▶ [Dataset content]
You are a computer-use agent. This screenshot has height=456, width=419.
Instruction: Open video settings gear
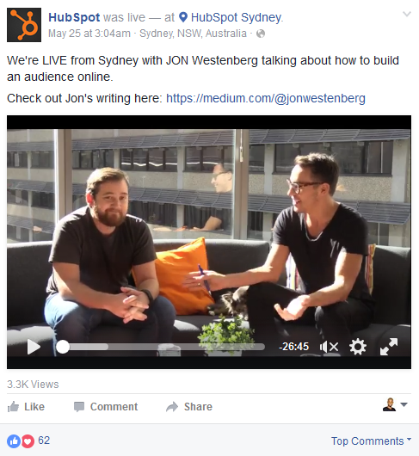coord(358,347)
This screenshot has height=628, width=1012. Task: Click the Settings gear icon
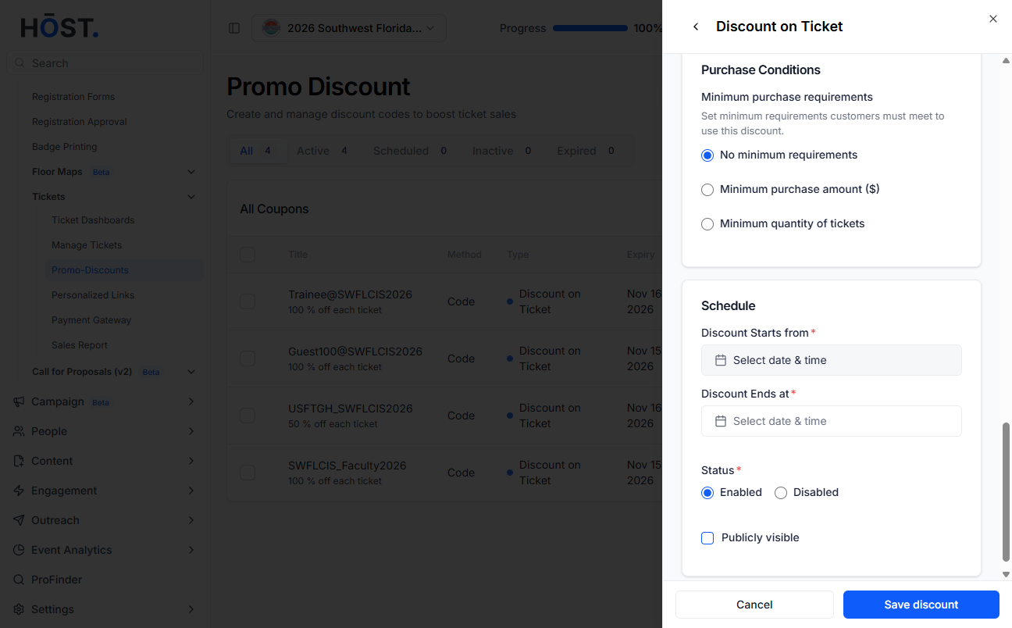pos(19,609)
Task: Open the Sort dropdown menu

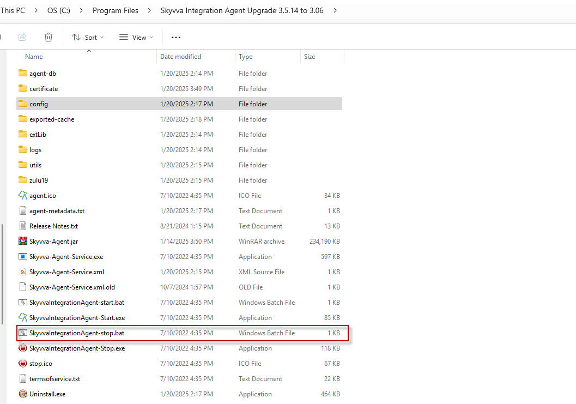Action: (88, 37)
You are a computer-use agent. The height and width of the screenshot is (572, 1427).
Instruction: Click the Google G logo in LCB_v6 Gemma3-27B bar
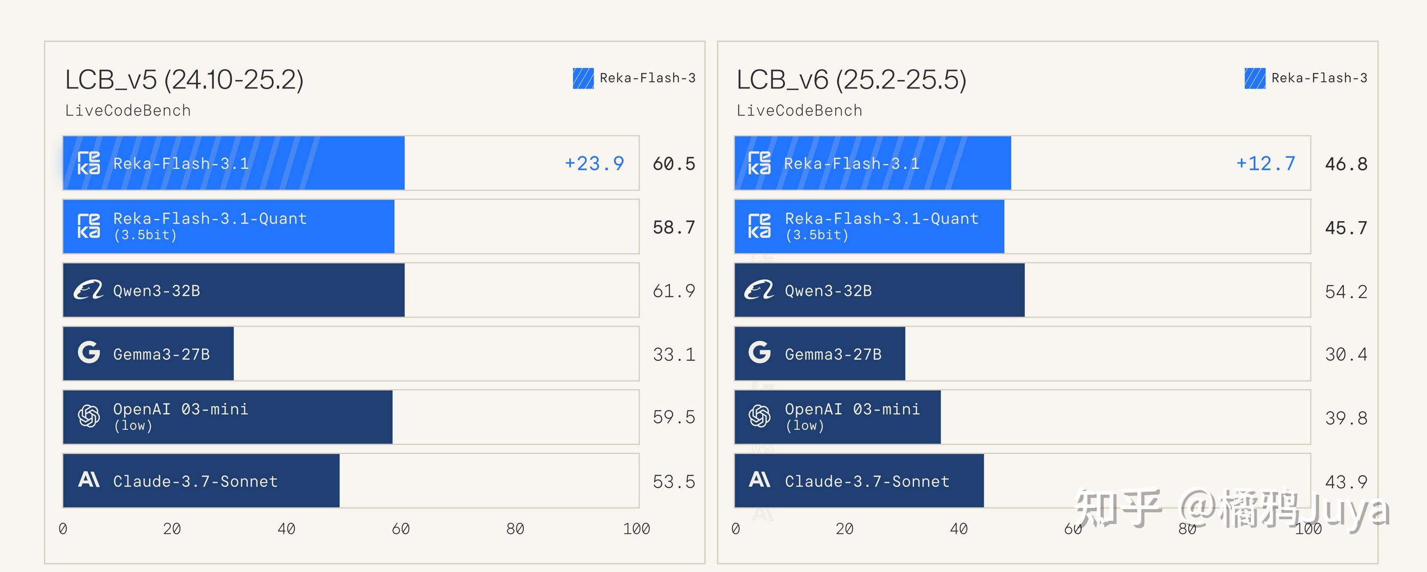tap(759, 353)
...
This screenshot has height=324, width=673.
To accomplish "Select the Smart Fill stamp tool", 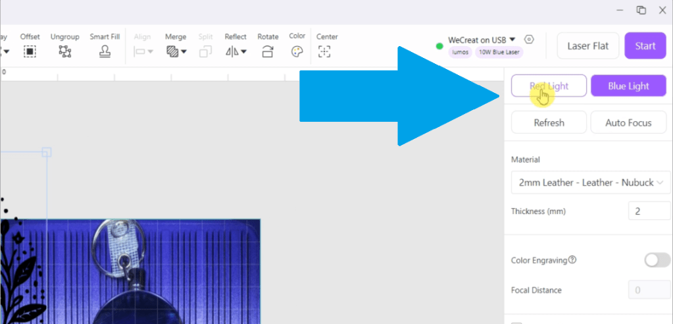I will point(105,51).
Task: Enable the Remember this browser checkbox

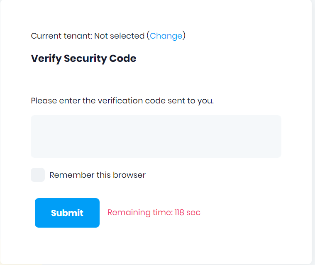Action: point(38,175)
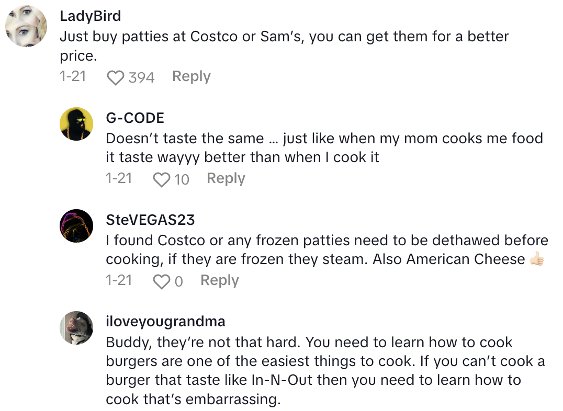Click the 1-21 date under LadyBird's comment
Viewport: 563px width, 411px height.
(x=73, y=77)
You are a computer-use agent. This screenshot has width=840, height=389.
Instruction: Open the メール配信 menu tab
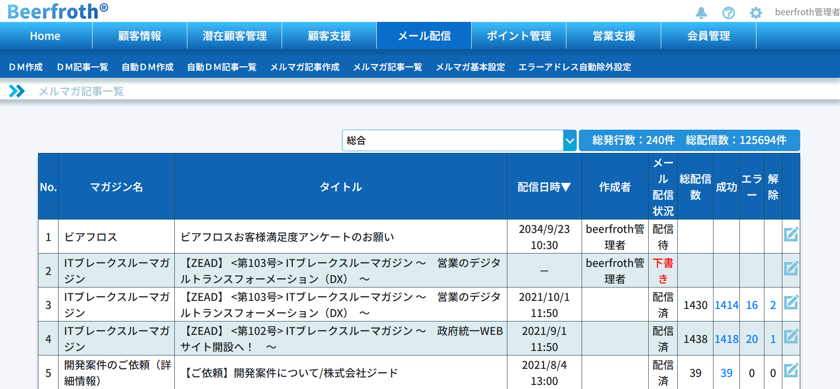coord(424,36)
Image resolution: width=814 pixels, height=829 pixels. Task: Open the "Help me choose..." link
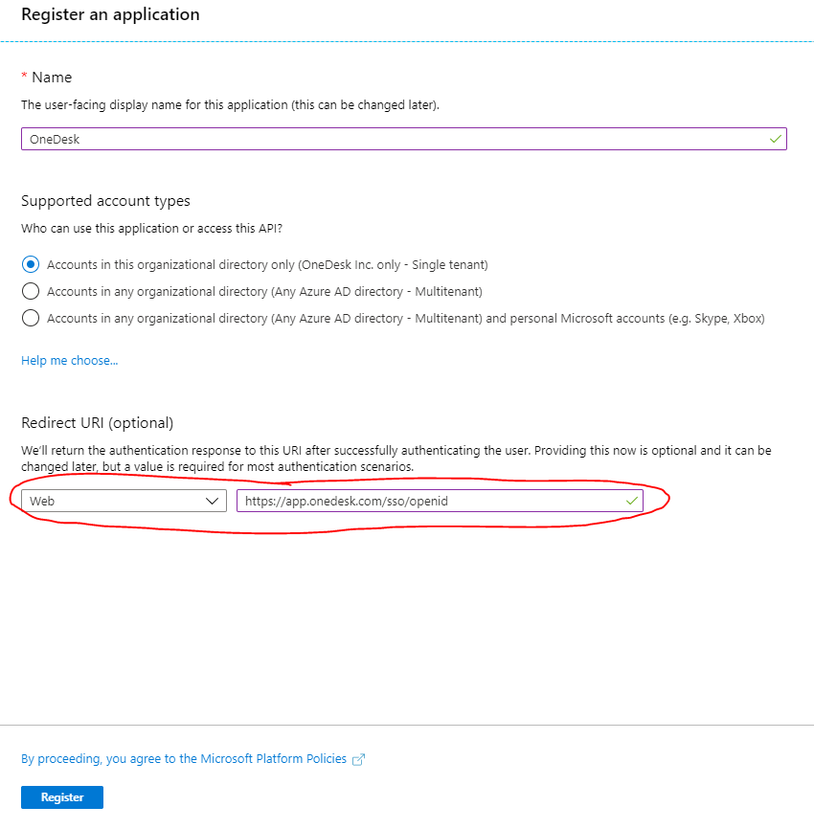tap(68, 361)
* * *
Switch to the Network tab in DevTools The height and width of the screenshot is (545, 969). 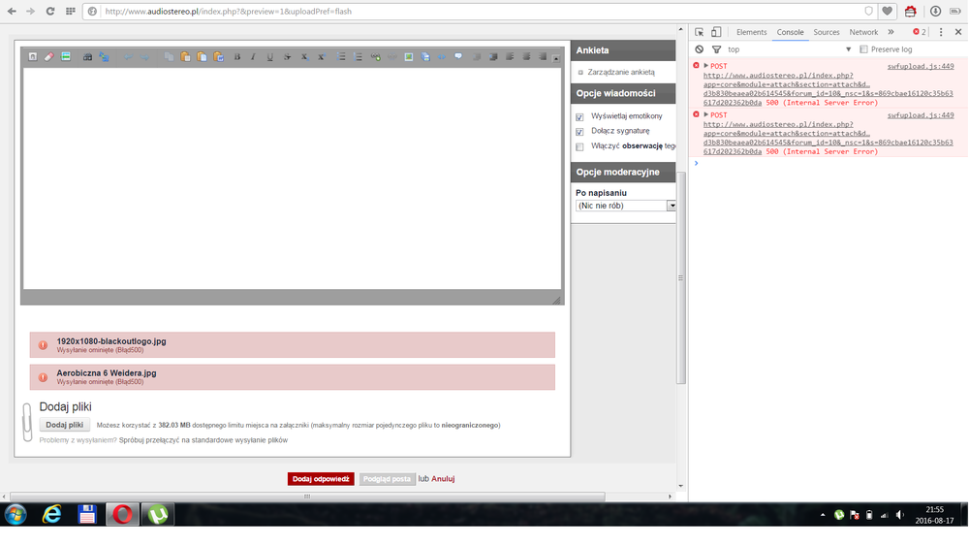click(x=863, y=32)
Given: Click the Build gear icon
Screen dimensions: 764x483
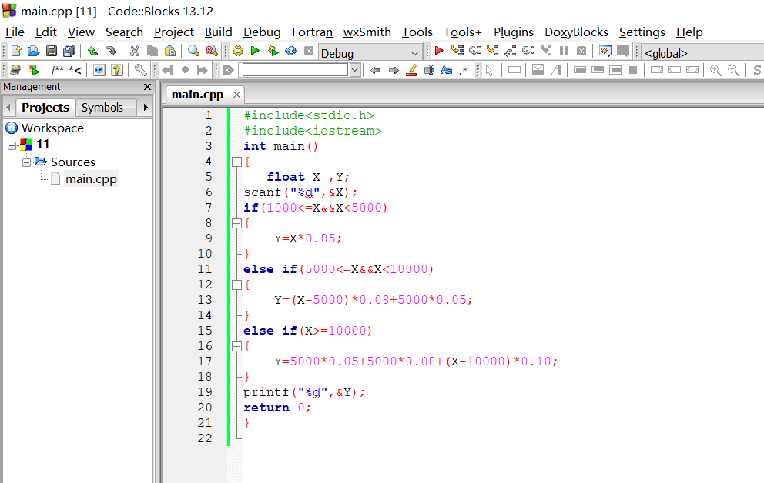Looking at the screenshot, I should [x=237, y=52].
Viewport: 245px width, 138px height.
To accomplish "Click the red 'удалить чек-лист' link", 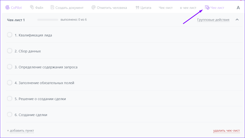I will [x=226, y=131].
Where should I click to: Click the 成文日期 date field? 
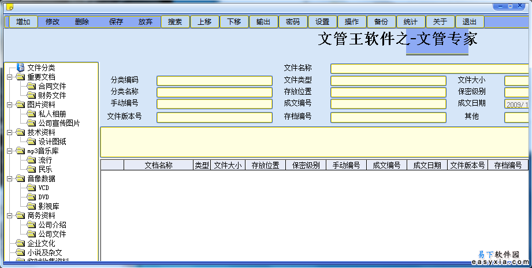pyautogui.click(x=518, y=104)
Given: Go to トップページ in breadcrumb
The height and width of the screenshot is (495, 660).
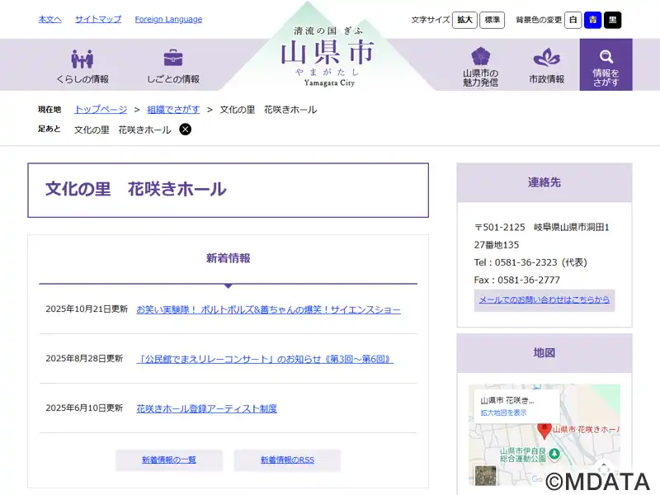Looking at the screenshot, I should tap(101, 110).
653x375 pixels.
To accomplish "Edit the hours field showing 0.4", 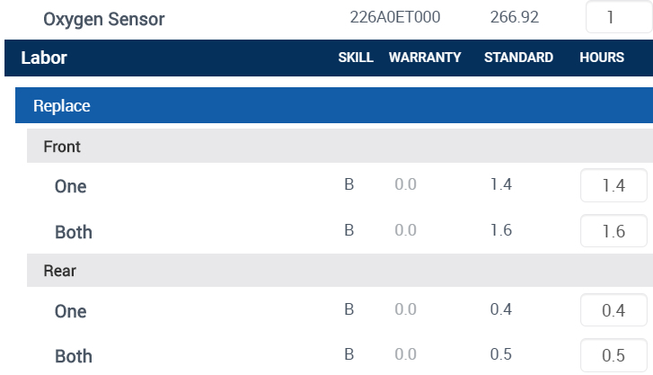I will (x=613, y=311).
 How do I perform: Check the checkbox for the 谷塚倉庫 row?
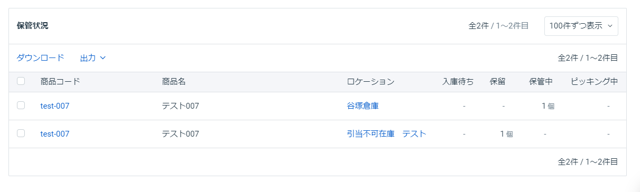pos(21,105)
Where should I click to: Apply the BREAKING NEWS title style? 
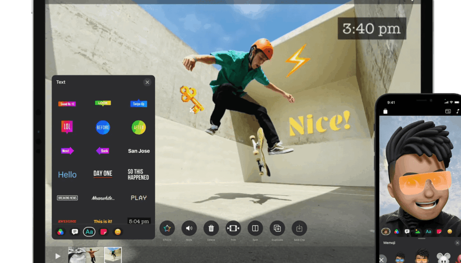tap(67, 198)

▶ [Activity]
Number of lines above containing "Given": state it and nothing else.

▶ [Exercise answer]
2